Tumulus du premier empereur Qin shihuang

 

L’importance de ce site, où plus tard seront mis au jour en 1974 une armée en terre cuite de plus de six mille guerriers sur la tombe du premier empereur Qin Shi Huang (221-210 avant notre ère), n’avait pas échappé à la sagacité de la mission Segalen qui, dès le 16 février 1914, entreprit un relevé métrique du tumulus. Les richesses de ce site découlent de la pratique de l’ensevelissement qui reste un des fondements de l’archéologie chinoise. Il revient à ce petit groupe d’archéologues d’avoir mis ce fait en lumière.

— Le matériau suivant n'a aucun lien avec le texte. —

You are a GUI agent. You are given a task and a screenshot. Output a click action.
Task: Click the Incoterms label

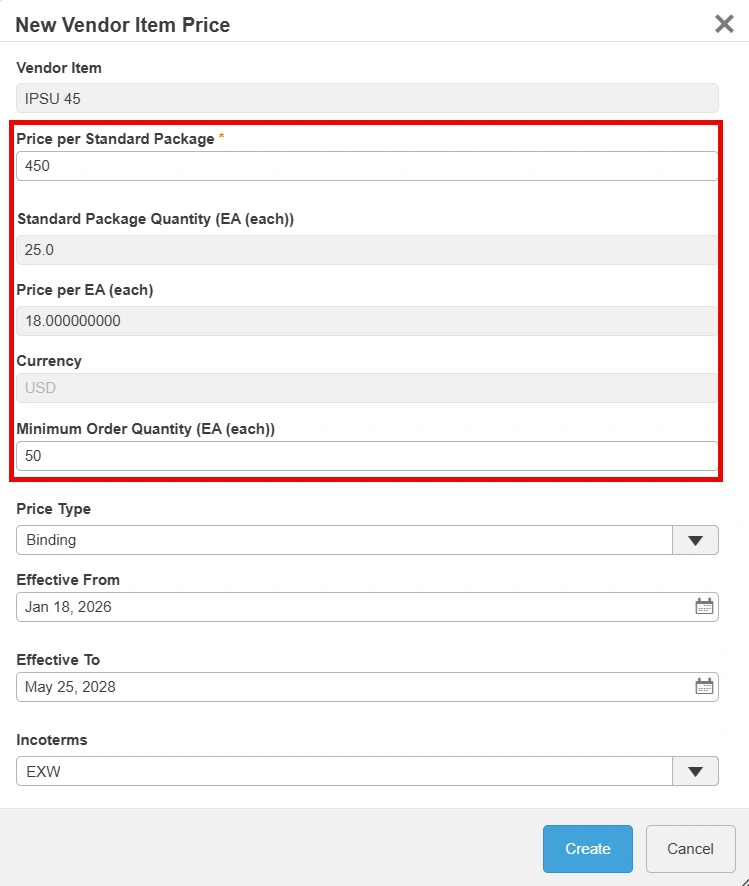(x=52, y=740)
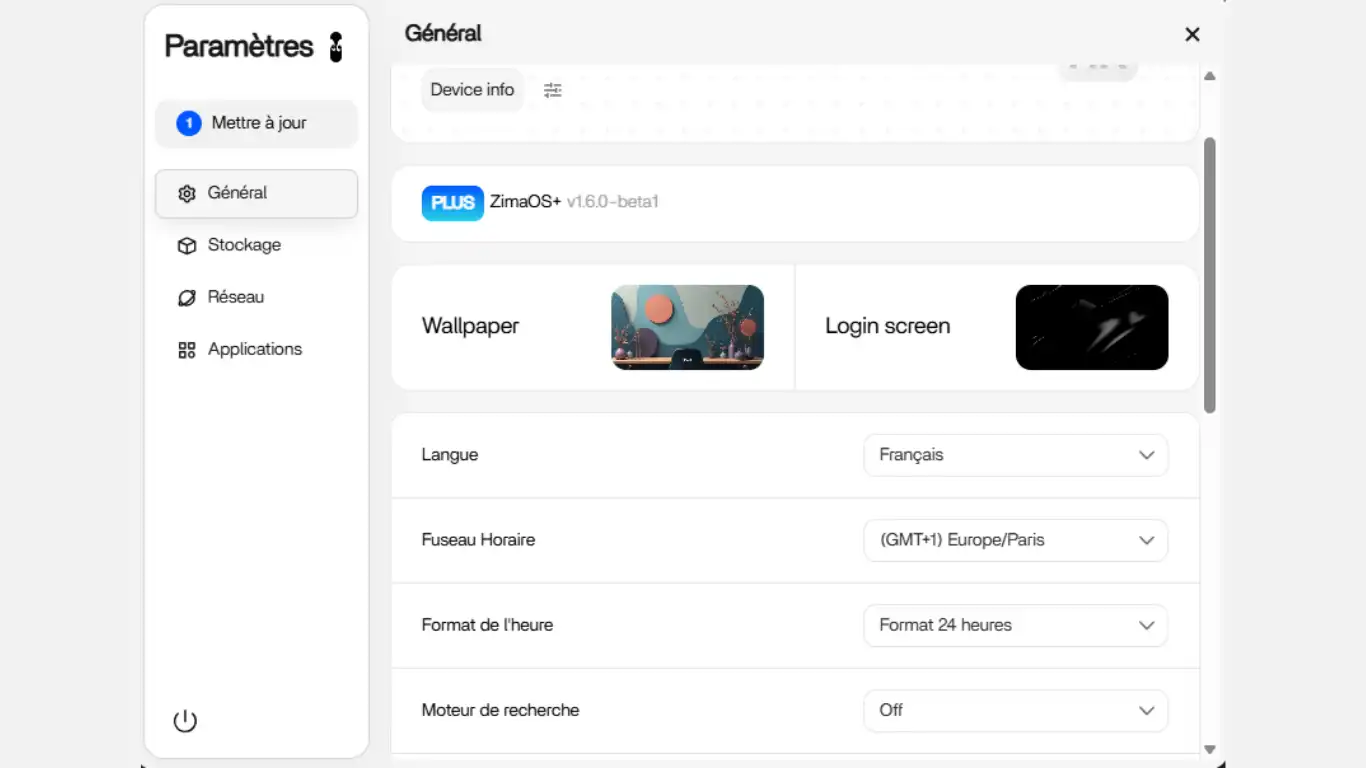The width and height of the screenshot is (1366, 768).
Task: Click the Wallpaper preview thumbnail
Action: click(687, 327)
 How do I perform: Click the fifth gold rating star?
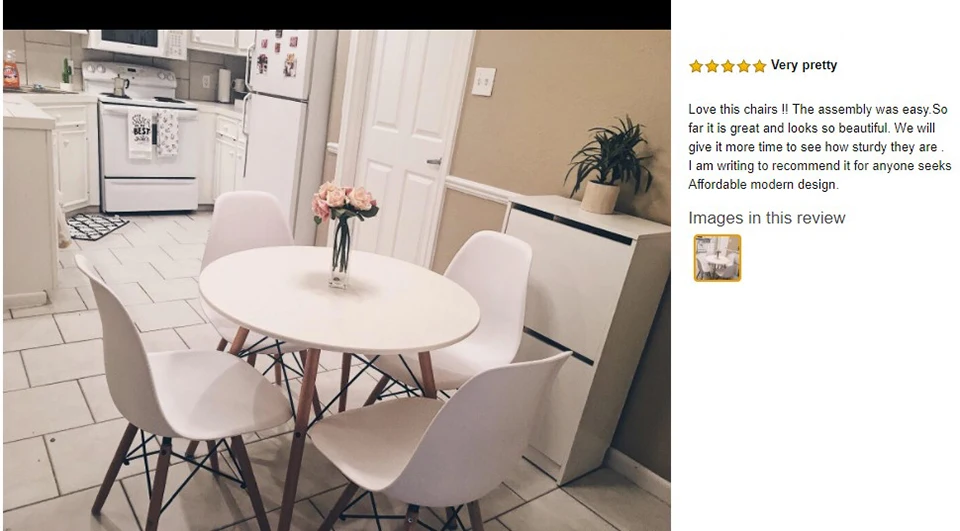pos(760,66)
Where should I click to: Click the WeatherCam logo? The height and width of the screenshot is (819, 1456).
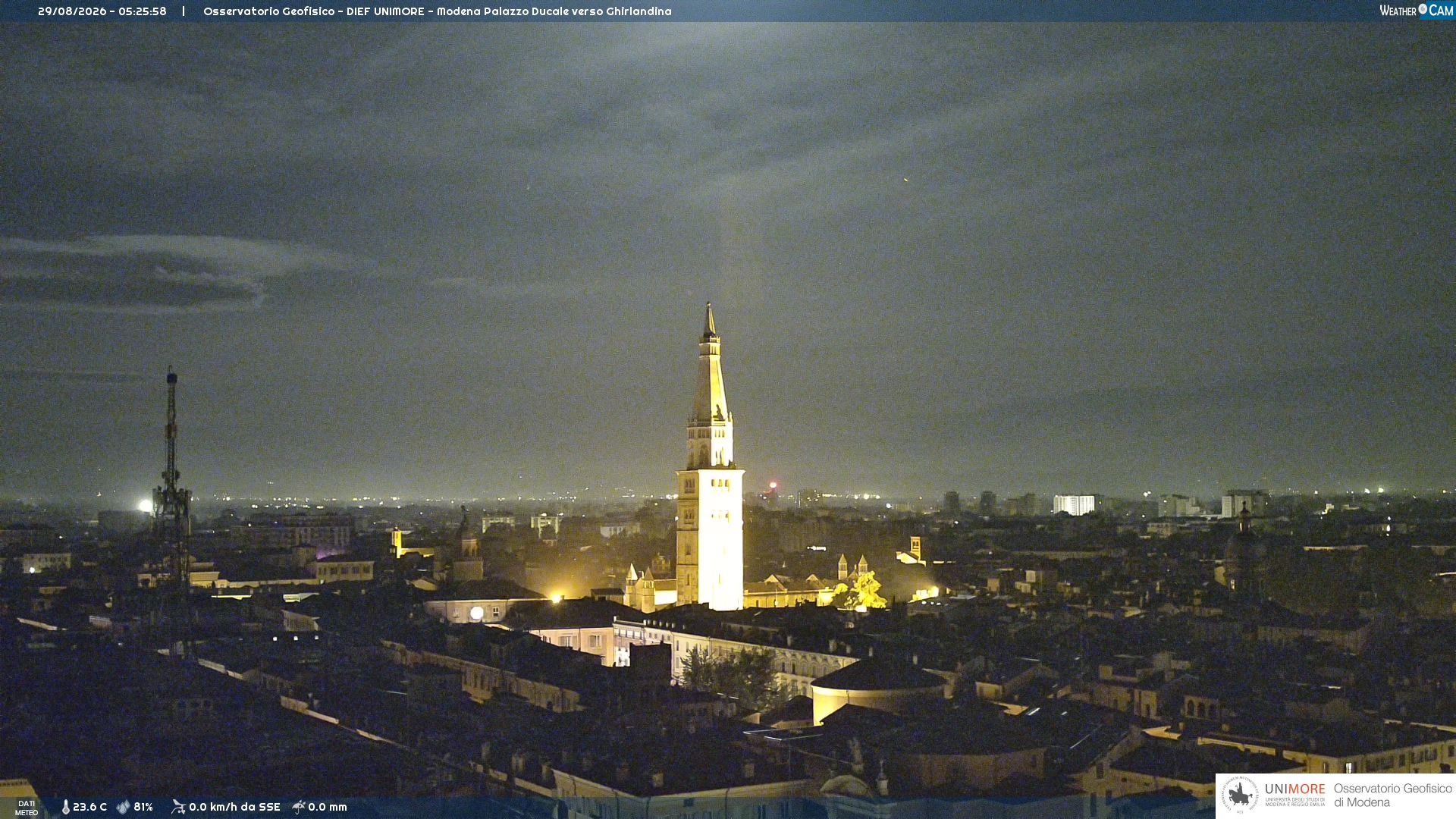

Médecin, Victor Segalen est de ceux qui, en ce début de siècle, parcourent le monde. En 1909, il partira pour Pékin « ma capitale »où il séjournera plus de quatre ans avant de rentrer en France en 1914 à cause de la première guerre mondiale. Le but de la mission de 1914 en Chine, au cours de laquelle cette photographie a été prise, comporte un intérêt géographique et archéologique qui s’accompagne d’un relevé topographique de régions mal-connues.

Pendant cette expédition qu’il mène en association avec Edouard Chavannes (1865-1918), l’auteur ajoute à ses notes écrites des croquis et des prises de vues de statues monumentales avec un sens inné des cadrages et des éclairages qui hisse Segalen au rang de photographe le plus talentueux de cette Chine impériale finissante. L’empire du milieu devient à ses yeux « Le pays exemplaire de la différence harmonieuse, un abrégé de la diversité du monde ». Son apport ne peut cependant pas être réduit à la seule approche archéologique. Son oeuvre en tant que poète qui a su s’inspirer de l’histoire, donna naissance à des fictions originales, tels le Fils du Ciel ou Stèles.